Which lines in the data below contain the word "Condividi"? Pull each of them out.

▼▼▼

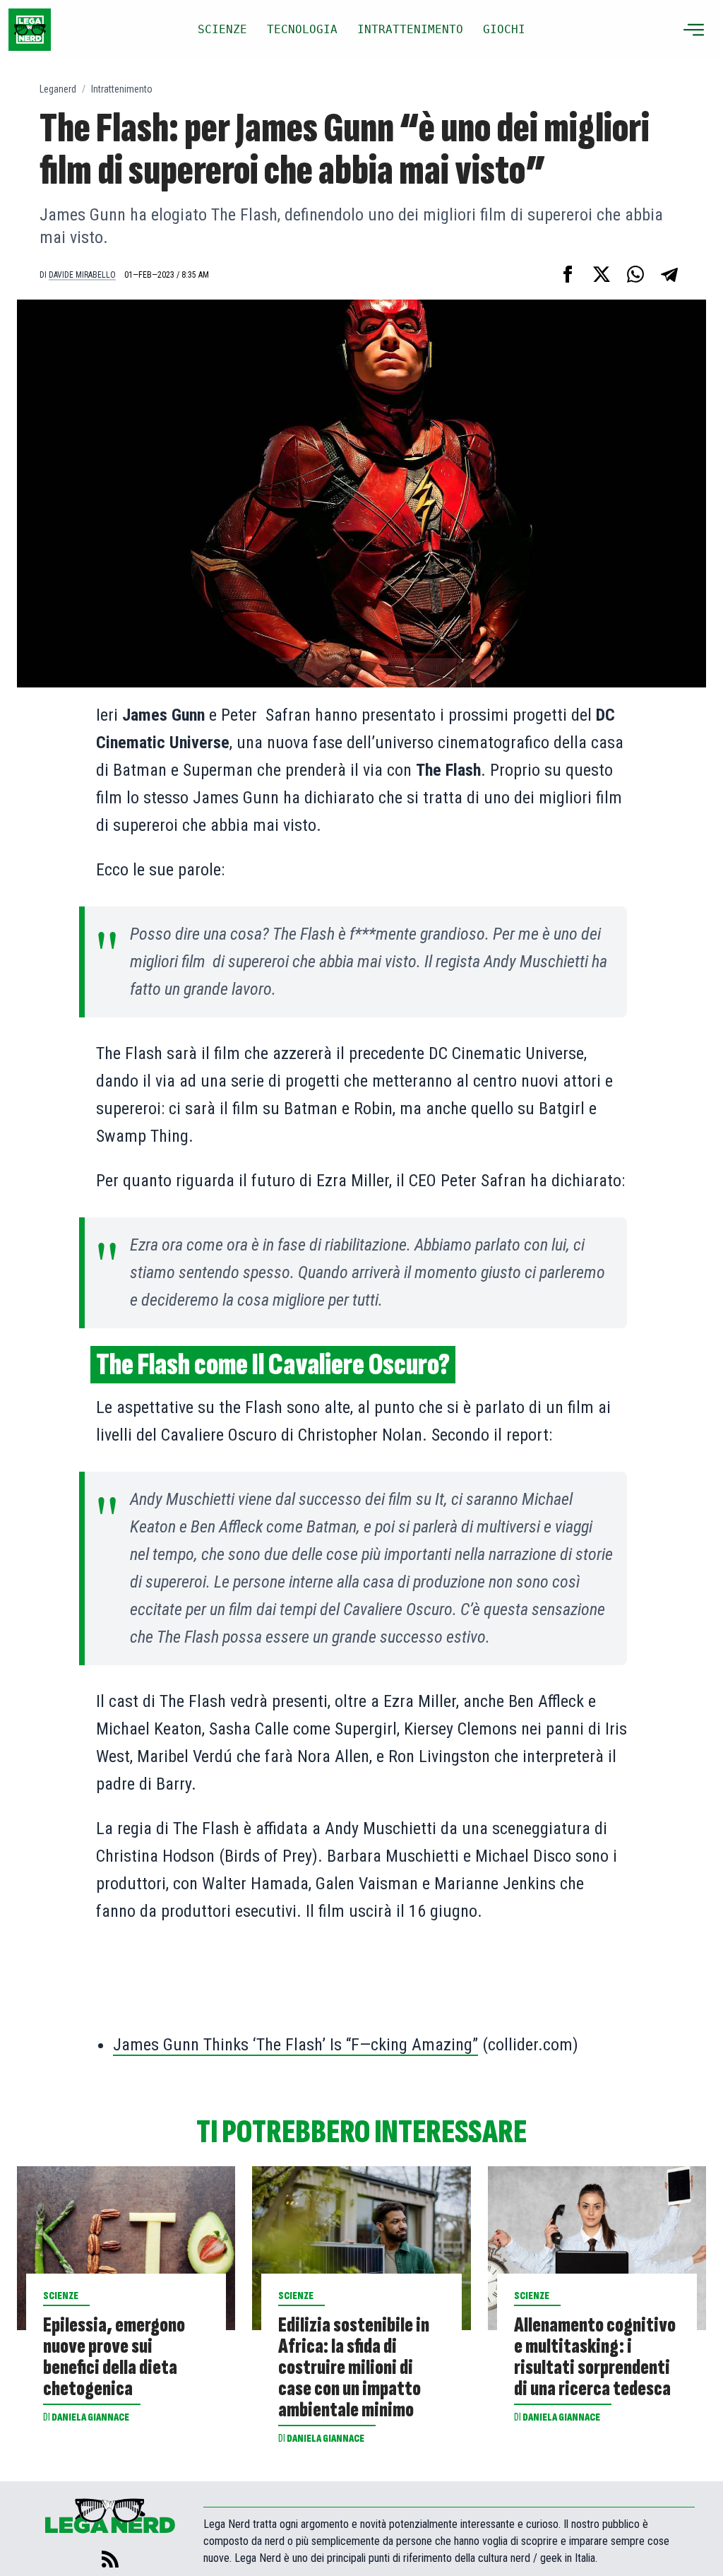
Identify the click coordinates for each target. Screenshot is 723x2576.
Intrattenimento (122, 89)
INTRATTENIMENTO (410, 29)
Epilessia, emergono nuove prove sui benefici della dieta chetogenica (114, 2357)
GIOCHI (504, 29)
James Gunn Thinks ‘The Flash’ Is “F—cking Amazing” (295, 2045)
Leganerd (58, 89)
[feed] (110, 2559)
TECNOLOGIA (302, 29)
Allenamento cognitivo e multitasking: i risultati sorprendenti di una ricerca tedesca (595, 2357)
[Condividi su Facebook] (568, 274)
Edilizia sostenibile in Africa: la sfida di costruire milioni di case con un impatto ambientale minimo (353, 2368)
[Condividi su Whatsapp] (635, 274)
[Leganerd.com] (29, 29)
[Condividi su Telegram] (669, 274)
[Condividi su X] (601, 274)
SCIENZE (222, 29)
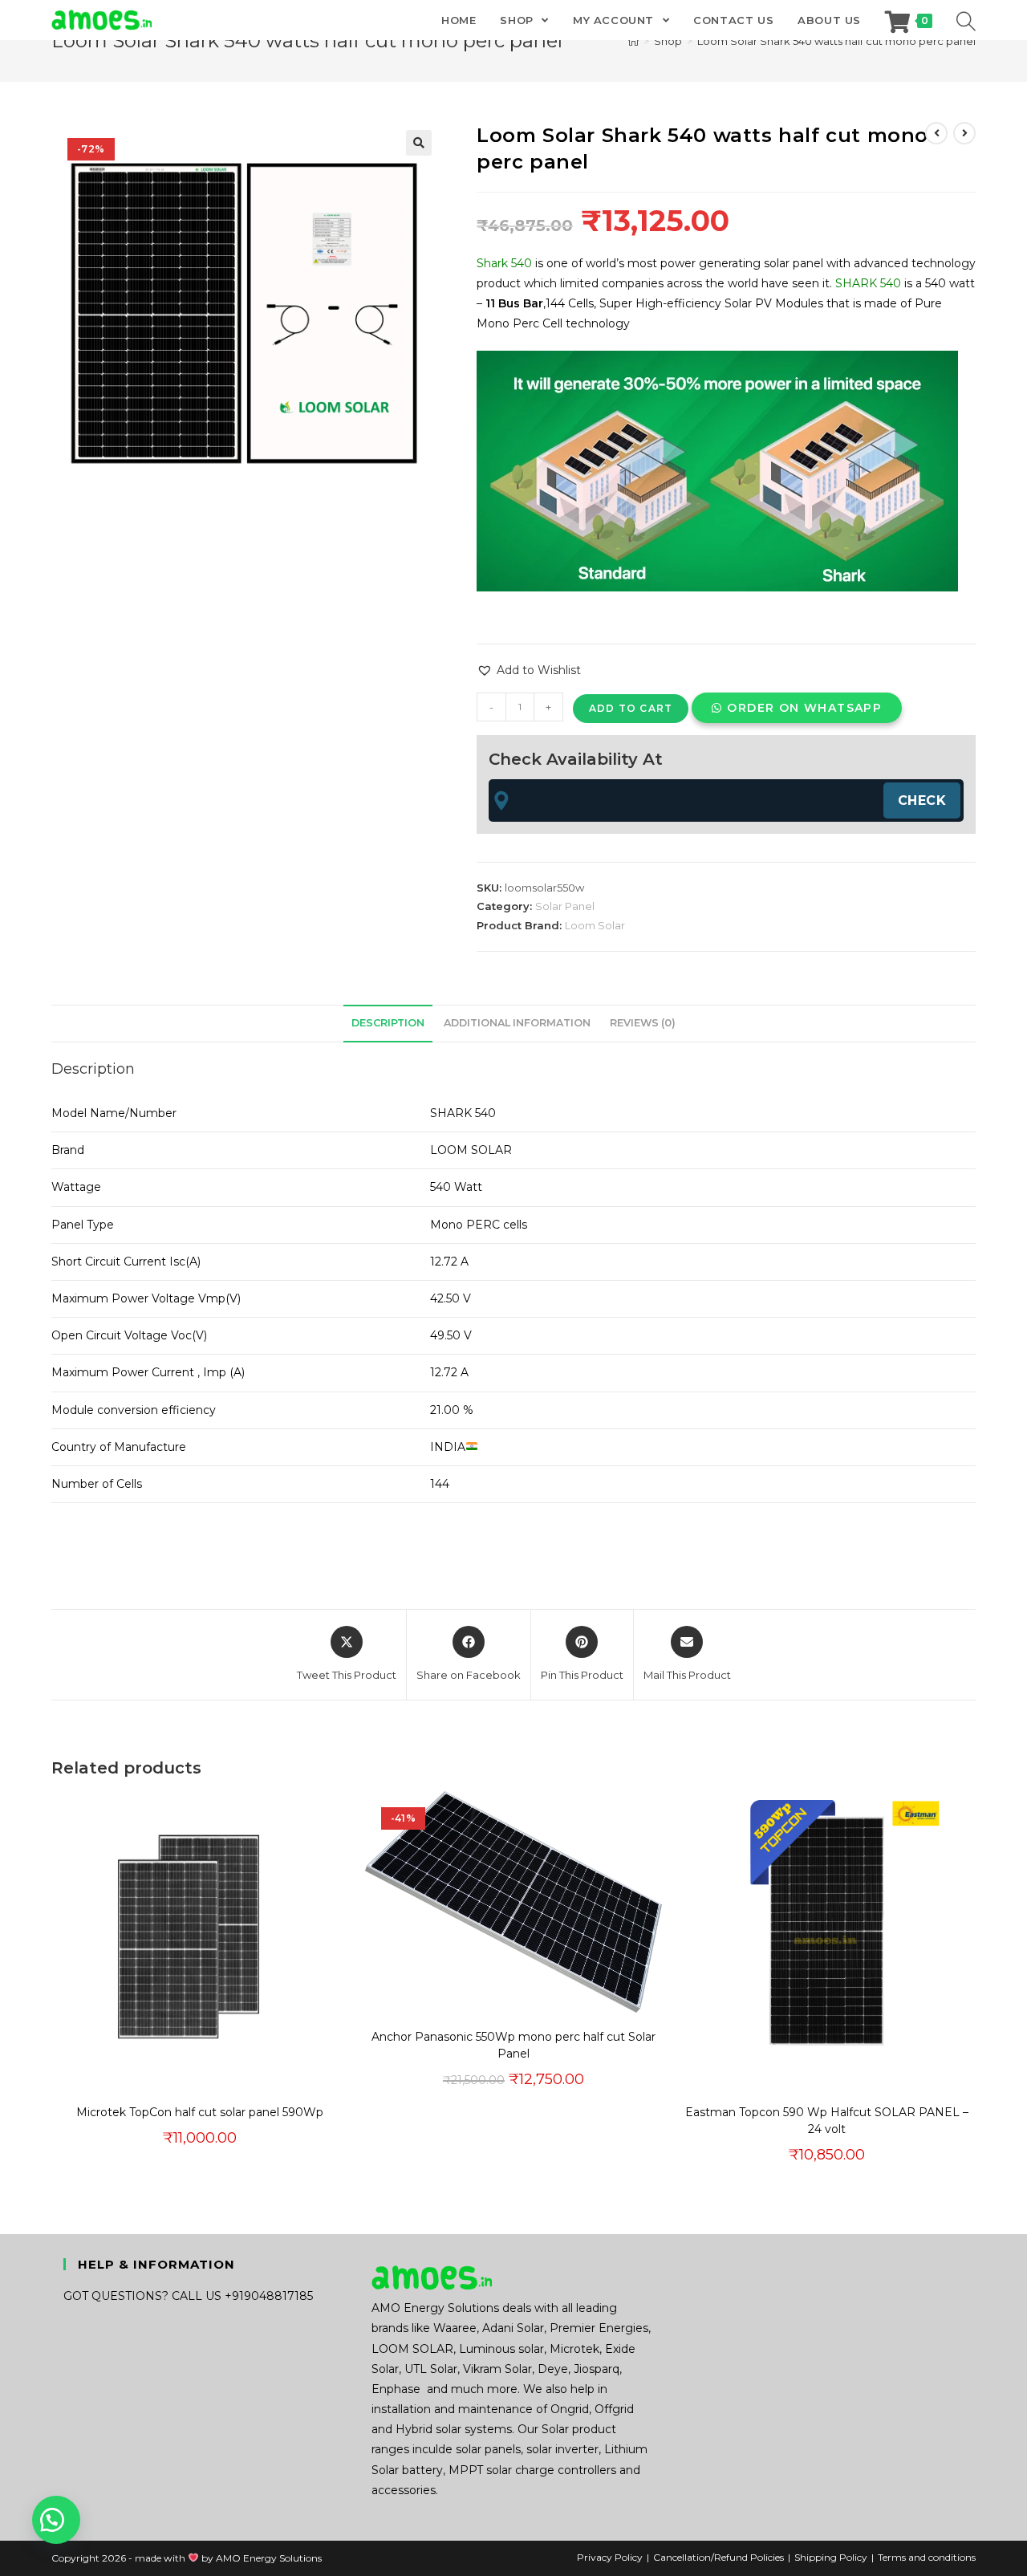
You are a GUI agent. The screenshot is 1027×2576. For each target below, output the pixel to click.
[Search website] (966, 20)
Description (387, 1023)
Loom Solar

▲▲▲

• _Output of the task_
[Condividi su Facebook] (568, 274)
[Condividi su Whatsapp] (635, 274)
[Condividi su Telegram] (669, 274)
[Condividi su X] (601, 274)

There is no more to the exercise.